Neuhaus et al retrospectively reviewed histopathologic features, surgery, and outcome in 67 patients with radiation-induced sarcoma (RIS) treated between 1990 and 2005. Previous breast cancer was the most common indication for radiotherapy. Median time from irradiation to development of RIS was 11 years (3-36 years). Of 67 patients, 34 underwent potentially curative surgery, and microscopically clear margins were achieved in 75% of cases. Pedicled or free tissue transfer was required in 12 patients, and abdominal or chest wall mesh reconstructions were required in 8 patients.
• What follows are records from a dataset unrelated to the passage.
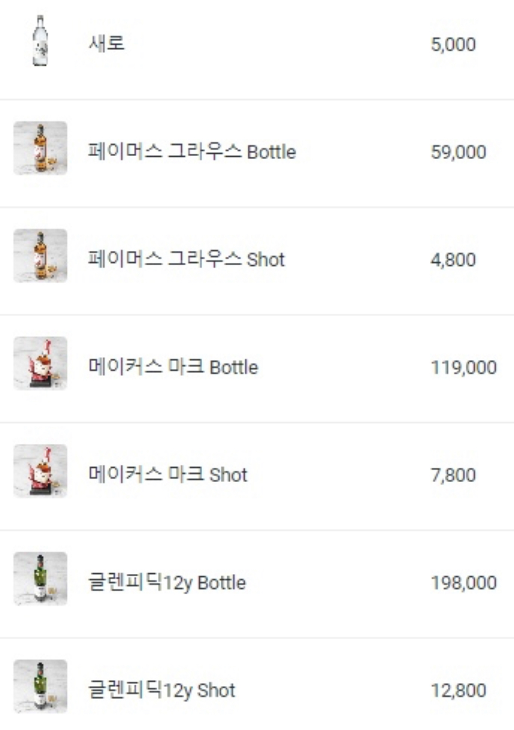This screenshot has height=730, width=514.
Task: Open the 페이머스 그라우스 Bottle thumbnail image
Action: (40, 148)
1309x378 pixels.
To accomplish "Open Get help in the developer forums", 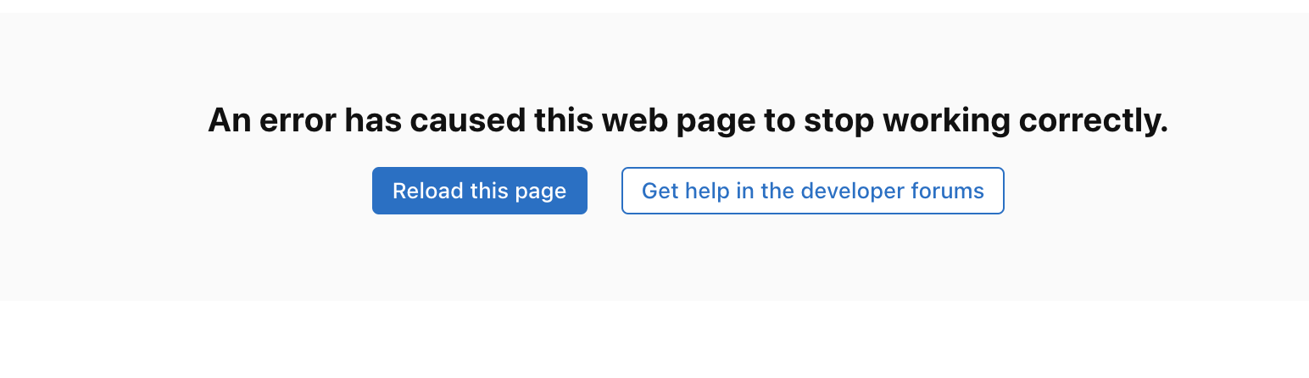I will tap(813, 191).
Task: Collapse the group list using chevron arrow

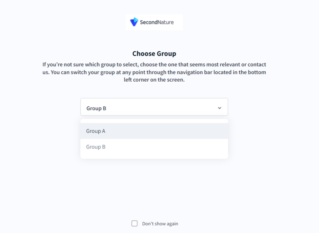Action: [x=220, y=108]
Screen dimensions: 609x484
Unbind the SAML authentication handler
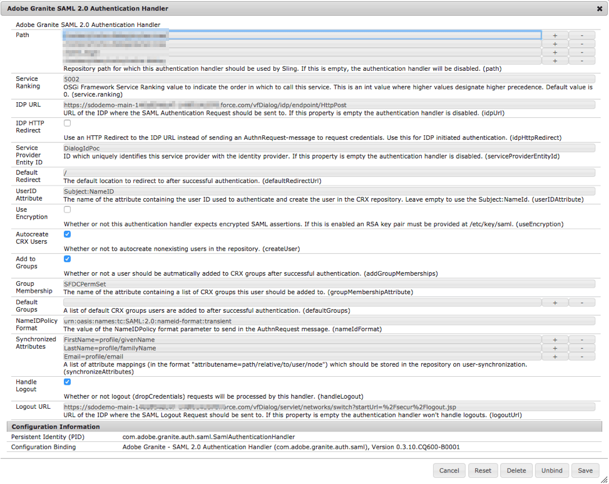[551, 470]
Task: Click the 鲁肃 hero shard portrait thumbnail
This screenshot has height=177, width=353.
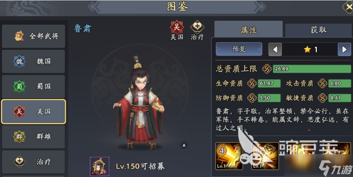Action: [x=100, y=166]
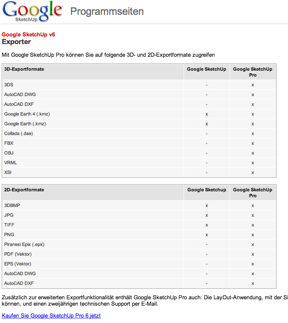288x323 pixels.
Task: Click the 3D-Exportformate table header
Action: [x=24, y=69]
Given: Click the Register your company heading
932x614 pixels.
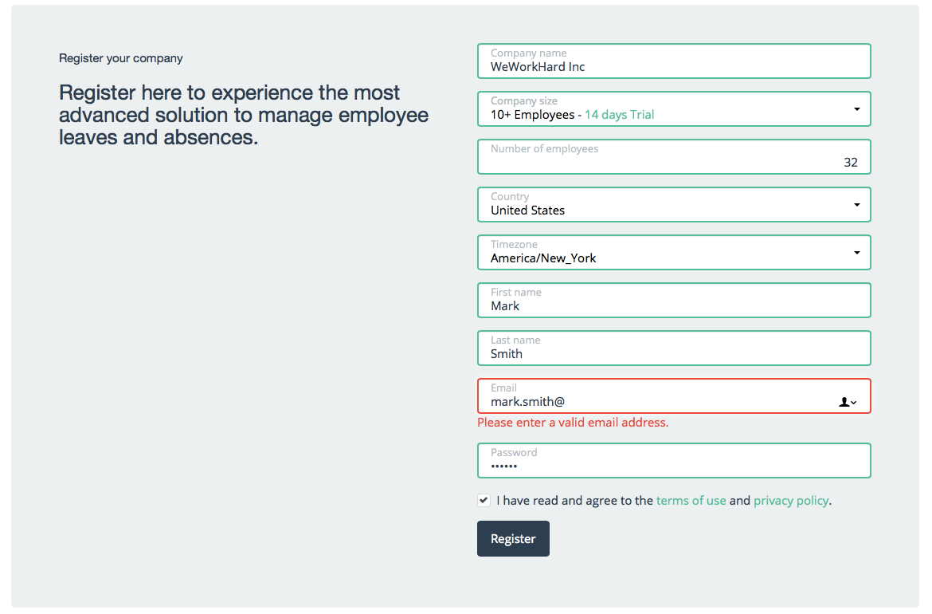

Median follow-up was 53 months, and median sarcoma-specific survival was 54 months (2- and 5-year survival: 75% and 45%, respectively). Local relapse rate was 65%, and negative histopathologic margins were a significant predictor of sarcoma-specific survival. Grade and size of tumor approached, but did not attain, significance.¹¹

Bjerkehagen et al studied the prevalence and outcome of radiation-induced sarcomas (RISs) in 90 sarcoma patients. RIS represented 3% of the sarcomas; median latency time from radiotherapy of the primary tumor to diagnosis of RIS was 13.6 years (range, 2.5-57.8 years). Gynecologic, breast, and testicular cancers were the most common primary diagnoses. For the RISs, 13 histologic types were identified, including 25 malignant fibrous histiocytomas (28% of all cases) and 22 osteosarcomas (24% of all cases). The sarcoma-related 5-year crude survival was 33%, and unfavorable prognostic factors were metastases at presentation, incomplete surgery, and presence of tumor necrosis. According to the authors, complete surgical resection is mandatory for cure.¹²

Pathophysiology

Postradiation sarcoma (PRS) can occur with orthovoltage (low-energy) and megavoltage (high-energy) radiation. With orthovoltage radiation, the dosages are lower and the latent periods are longer. The threshold dose for PRS is not known, although in most published series, a dosage of 40-60 Gy has been reported.^2,13,14 Development of PRS also is influenced by other factors, including genetic tendency andinfluence of chemotherapeutic agents.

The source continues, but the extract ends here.